◆ Requirement ◆
Would you please copy every line below that includes the string "checkbox"?
##############################
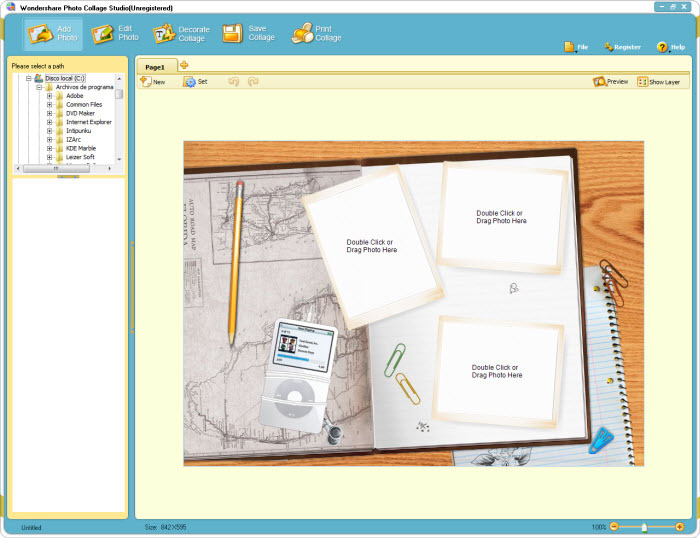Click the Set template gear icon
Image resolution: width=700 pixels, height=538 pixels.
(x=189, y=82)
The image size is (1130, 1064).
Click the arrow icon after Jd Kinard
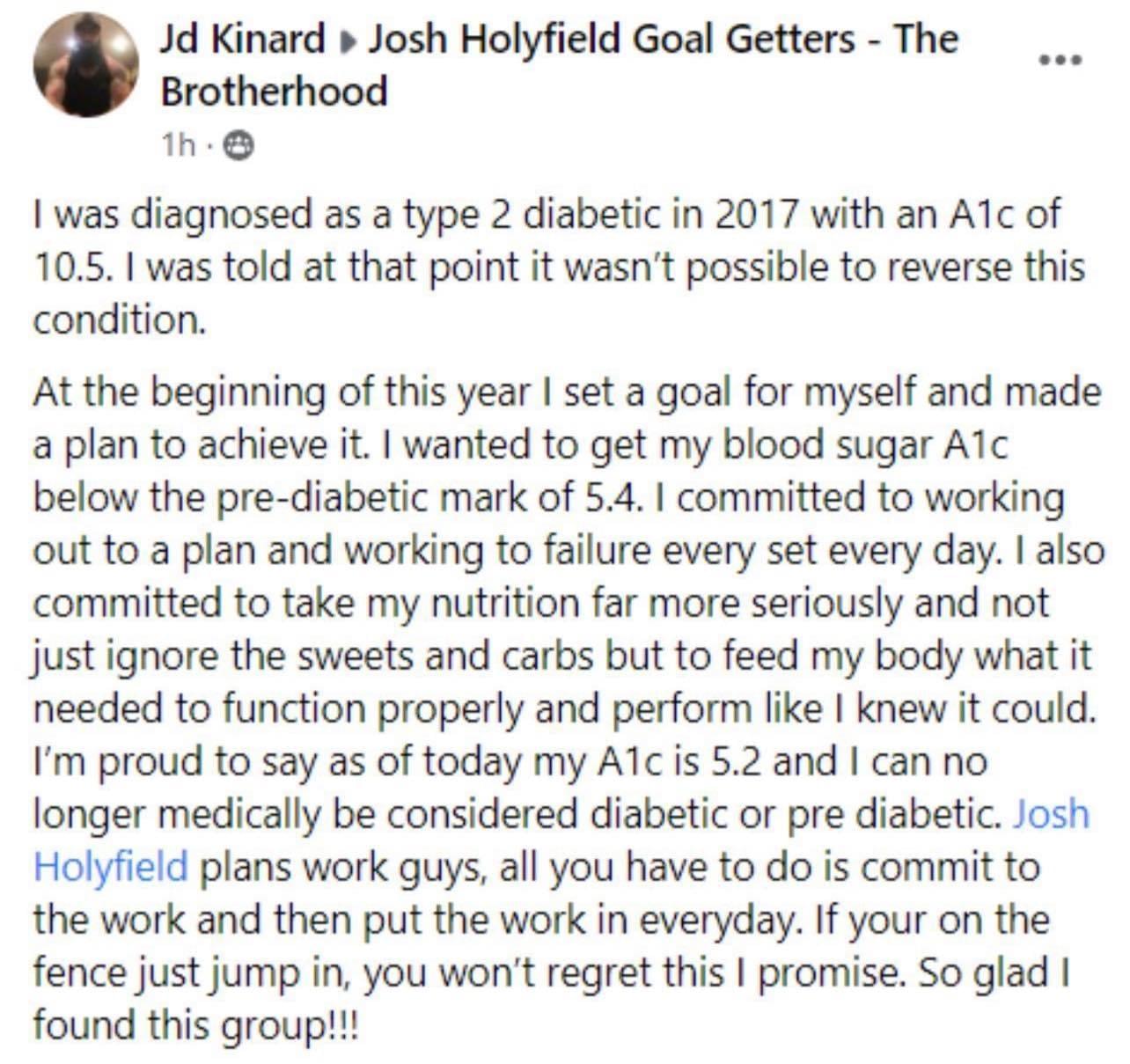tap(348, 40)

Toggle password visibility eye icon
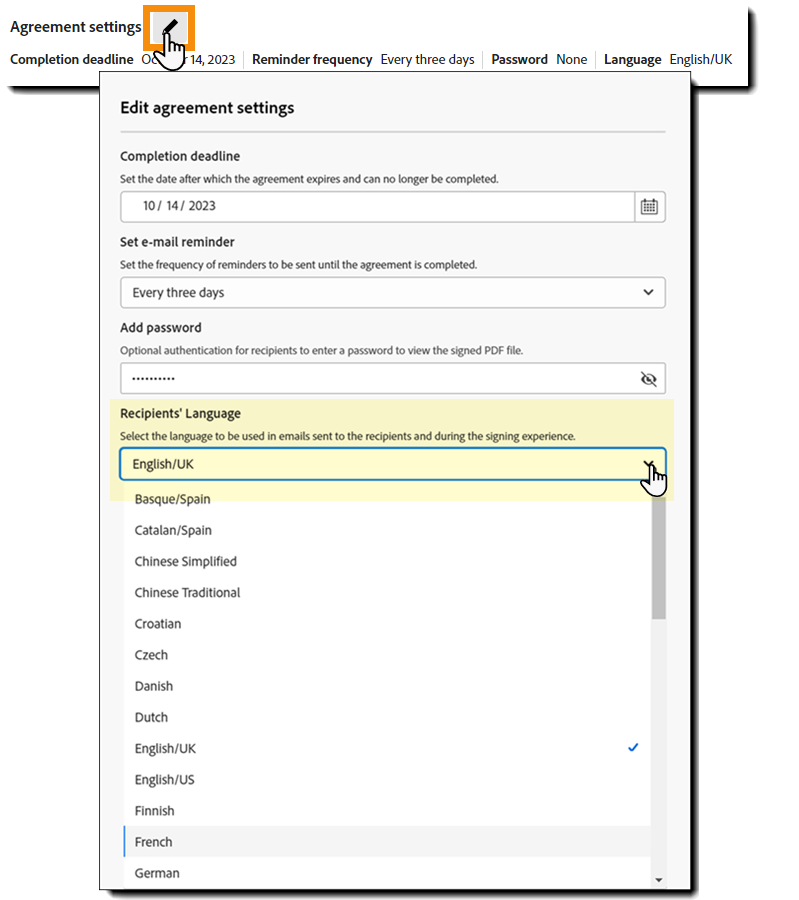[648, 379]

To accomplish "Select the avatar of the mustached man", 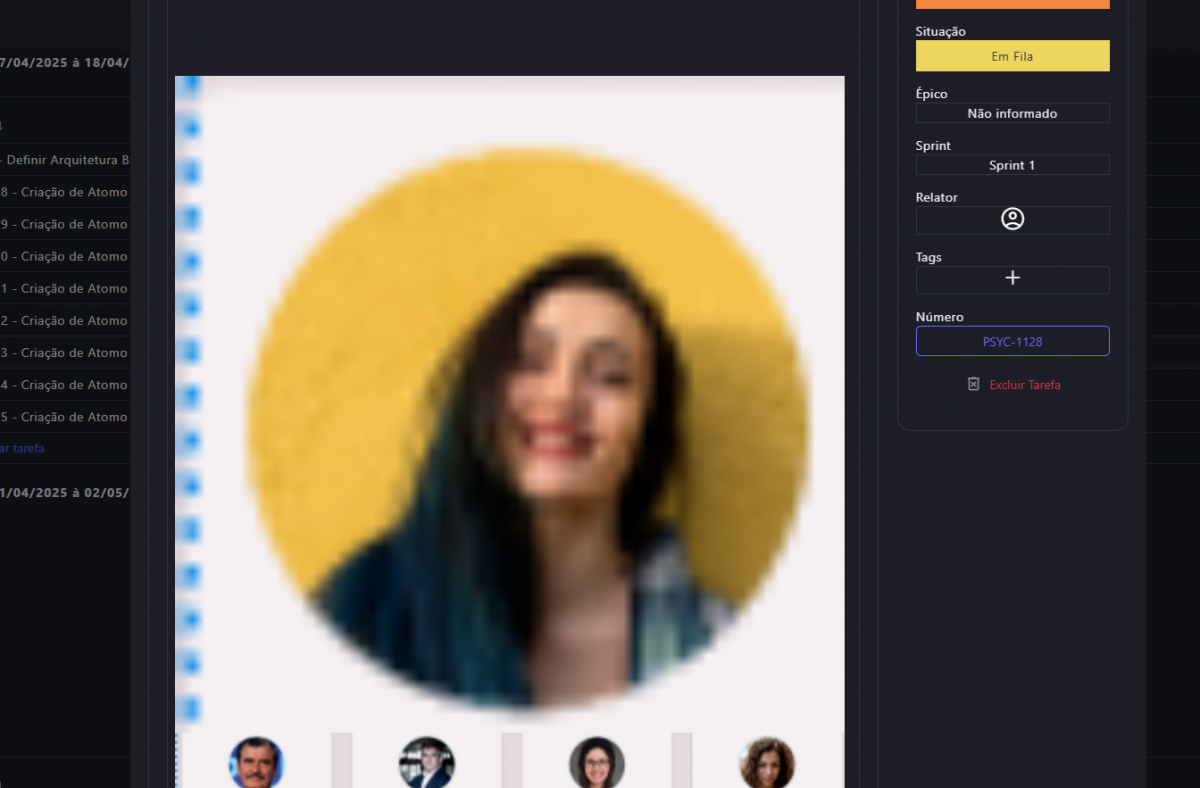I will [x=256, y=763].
##############################
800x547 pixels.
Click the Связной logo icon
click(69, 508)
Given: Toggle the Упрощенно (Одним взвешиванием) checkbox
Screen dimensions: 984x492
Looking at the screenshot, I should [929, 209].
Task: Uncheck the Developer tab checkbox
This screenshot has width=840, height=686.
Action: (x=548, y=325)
##############################
◆ Solution for this problem ◆
Given: Toggle the Упрощенно (Одним взвешиванием) checkbox
Task: Uncheck the Developer tab checkbox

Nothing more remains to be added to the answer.